En el capítulo 58 del libro de Isaías repasaremos un poco sobre el verdadero ayuno, ya que el pueblo de Israel ayunaba pidiendo justicia a Dios y creyéndose merecedores de Dios, pero ellos se habían apartado de Dios tras la idolatría, se habían alejado de sus leyes, en fin, se habían rebelado totalmente ante Dios. El Señor nos libre de creer que estamos bien cuando en el fondo sabemos que estamos mal y necesitamos profundamente a Dios. 

La Biblia dice hablando al pueblo de Israel:

3 ¿Por qué, dicen, ayunamos, y no hiciste caso; humillamos nuestras almas, y no te diste por entendido? He aquí que en el día de vuestro ayuno buscáis vuestro propio gusto, y oprimís a todos vuestros trabajadores.

4 He aquí que para contiendas y debates ayunáis y para herir con el puño inicuamente; no ayunéis como hoy, para que vuestra voz sea oída en lo alto.

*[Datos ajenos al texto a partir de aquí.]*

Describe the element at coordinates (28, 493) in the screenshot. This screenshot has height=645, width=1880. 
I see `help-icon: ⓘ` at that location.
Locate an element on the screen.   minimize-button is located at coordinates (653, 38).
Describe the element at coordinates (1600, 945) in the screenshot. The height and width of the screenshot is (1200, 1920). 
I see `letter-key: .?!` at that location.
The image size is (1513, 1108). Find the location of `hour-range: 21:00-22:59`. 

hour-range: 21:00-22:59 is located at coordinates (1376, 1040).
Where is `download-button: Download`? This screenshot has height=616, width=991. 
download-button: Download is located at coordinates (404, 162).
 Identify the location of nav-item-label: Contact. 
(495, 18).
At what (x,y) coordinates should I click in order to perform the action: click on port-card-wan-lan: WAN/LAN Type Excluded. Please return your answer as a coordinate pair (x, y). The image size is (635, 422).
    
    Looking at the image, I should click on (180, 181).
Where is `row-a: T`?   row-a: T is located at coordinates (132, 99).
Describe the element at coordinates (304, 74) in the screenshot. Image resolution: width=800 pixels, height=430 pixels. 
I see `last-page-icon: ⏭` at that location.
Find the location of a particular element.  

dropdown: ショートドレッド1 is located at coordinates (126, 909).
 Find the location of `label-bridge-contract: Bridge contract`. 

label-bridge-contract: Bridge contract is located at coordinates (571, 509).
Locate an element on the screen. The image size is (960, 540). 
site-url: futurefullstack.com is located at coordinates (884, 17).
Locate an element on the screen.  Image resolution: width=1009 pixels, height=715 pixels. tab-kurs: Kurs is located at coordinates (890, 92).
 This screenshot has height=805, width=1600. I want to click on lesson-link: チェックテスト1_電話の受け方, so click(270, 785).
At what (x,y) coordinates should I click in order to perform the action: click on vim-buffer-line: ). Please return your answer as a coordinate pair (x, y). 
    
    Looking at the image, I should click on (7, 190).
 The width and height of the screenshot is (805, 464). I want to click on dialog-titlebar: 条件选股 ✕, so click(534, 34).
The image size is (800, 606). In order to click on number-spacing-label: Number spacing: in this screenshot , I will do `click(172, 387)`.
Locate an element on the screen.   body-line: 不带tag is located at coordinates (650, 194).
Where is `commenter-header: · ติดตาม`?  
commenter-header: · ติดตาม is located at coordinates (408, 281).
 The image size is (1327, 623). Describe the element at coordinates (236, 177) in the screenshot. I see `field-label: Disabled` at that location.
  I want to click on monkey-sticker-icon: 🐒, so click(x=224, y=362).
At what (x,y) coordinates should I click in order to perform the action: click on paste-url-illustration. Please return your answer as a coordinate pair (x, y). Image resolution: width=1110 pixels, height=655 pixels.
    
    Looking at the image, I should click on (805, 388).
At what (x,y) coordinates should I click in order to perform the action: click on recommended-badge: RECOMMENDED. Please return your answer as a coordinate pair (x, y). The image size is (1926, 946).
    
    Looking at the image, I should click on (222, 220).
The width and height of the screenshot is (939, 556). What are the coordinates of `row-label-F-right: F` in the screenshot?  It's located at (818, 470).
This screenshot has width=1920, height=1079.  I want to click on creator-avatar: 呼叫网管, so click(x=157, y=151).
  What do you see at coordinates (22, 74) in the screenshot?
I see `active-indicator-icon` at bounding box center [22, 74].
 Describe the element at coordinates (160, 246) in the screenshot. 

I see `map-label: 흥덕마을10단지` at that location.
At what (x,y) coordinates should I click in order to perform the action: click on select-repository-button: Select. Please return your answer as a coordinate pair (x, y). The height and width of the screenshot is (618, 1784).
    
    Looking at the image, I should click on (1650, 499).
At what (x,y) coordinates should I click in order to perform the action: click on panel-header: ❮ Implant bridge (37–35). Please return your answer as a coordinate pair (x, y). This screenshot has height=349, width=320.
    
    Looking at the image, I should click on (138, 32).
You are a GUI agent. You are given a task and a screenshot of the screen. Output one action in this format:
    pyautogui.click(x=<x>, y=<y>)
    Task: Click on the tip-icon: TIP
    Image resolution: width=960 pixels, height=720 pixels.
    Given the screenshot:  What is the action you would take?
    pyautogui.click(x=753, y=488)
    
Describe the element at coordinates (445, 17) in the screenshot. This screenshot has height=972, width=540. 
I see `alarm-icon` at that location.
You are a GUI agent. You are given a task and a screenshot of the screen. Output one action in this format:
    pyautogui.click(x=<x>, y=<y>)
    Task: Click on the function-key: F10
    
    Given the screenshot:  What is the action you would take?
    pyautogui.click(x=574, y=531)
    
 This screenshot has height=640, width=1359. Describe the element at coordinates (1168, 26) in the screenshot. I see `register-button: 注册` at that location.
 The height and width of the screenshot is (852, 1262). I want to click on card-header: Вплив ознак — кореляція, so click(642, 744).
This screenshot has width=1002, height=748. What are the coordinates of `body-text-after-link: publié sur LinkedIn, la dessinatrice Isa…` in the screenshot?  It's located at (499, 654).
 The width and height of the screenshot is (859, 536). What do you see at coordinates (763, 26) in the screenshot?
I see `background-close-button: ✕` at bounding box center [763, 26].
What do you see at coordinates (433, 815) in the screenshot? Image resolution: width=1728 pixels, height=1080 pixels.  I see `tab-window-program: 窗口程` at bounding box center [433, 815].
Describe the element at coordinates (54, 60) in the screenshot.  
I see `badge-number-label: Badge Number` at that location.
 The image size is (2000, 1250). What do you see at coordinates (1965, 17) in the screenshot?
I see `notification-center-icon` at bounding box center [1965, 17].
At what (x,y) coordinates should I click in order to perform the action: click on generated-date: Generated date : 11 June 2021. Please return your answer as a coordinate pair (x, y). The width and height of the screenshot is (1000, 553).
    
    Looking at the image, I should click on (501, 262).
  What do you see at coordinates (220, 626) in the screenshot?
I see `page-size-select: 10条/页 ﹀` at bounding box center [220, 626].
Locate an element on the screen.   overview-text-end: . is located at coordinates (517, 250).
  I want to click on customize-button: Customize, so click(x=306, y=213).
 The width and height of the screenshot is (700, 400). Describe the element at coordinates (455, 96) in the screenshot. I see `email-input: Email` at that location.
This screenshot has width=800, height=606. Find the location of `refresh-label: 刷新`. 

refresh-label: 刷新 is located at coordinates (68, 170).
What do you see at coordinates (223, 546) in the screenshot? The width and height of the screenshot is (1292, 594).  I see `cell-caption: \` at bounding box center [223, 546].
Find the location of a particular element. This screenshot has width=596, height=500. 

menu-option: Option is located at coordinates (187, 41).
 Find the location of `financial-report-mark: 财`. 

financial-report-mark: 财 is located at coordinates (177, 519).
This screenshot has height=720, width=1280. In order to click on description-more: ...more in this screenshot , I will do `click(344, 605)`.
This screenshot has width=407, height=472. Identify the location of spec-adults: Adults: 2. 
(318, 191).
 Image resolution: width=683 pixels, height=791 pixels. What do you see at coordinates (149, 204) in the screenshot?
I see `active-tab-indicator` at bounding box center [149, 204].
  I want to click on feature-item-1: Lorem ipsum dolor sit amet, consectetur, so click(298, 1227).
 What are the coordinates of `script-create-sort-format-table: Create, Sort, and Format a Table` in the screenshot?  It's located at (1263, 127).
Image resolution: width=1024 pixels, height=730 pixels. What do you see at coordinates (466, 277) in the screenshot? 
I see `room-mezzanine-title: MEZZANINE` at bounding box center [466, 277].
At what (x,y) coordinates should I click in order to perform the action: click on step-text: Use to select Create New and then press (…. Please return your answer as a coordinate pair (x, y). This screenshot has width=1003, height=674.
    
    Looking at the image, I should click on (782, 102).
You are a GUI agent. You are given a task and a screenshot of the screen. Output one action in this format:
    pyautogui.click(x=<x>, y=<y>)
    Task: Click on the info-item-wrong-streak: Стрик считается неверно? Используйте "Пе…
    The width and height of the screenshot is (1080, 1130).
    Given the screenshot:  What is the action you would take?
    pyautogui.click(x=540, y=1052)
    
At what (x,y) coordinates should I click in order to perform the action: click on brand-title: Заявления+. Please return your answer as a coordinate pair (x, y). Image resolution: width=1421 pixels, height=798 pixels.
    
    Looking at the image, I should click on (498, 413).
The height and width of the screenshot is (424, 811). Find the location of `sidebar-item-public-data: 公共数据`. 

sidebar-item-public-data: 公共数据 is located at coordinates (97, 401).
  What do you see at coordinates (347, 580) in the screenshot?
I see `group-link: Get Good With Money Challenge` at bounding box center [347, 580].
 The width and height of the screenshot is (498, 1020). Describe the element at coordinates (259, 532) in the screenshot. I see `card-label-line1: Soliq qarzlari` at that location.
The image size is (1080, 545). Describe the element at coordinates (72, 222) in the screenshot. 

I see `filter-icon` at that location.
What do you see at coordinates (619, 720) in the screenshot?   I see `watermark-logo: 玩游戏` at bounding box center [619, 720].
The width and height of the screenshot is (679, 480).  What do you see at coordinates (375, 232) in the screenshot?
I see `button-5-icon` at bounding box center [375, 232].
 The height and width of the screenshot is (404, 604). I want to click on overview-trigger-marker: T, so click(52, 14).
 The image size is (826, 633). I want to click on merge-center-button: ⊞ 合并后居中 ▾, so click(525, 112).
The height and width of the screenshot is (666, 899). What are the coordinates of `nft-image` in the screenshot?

5 ¿Es tal el ayuno que yo escogí, que de día aflija el hombre su alma, que incline su cabeza como junco, y haga cama de cilicio y de ceniza? ¿Llamaréis esto ayuno, y día agradable a Jehová?

Isaías 58:3-5

Muchas veces sentimos que nos sacrificamos, oramos, pedimos, y nunca vemos respondidas nuestras plegarias, y es que a  veces se nos olvida algo, y es que el punto no es tanto nuestro sacrificio corporal, hay algo mucho más profundo, y es que seamos obedientes a Su Palabra, que vivamos una vida consagrada para Él, y esto incluye estar separados de las cosas que a Dios no le agradan.

¿Para qué nos sacrificamos o para qué ayunamos? ¿Lo hacemos porque queremos agradar a Dios o lo hacemos simplemente por un programa que hemos creado? El ayuno no es para nosotros creernos más espirituales que todos los demás, el ayuno es una forma de nosotros demostrarle a Dios que nuestra relación con Él nos interesa, que deseamos tomar un momento aparte para acercarnos a Él.

También el ayuno es presentado por Jesús como una forma de humillarnos, de aprender a ser más humildes. El pueblo de Israel ayunaba pero no tenía esto bien claro. Es bueno tengamos con claridad lo que es realmente el ayuno: El verdadero ayuno es tener una relación plena con nuestro Creador, no creernos que somos alguien, sino que Dios lo es todo.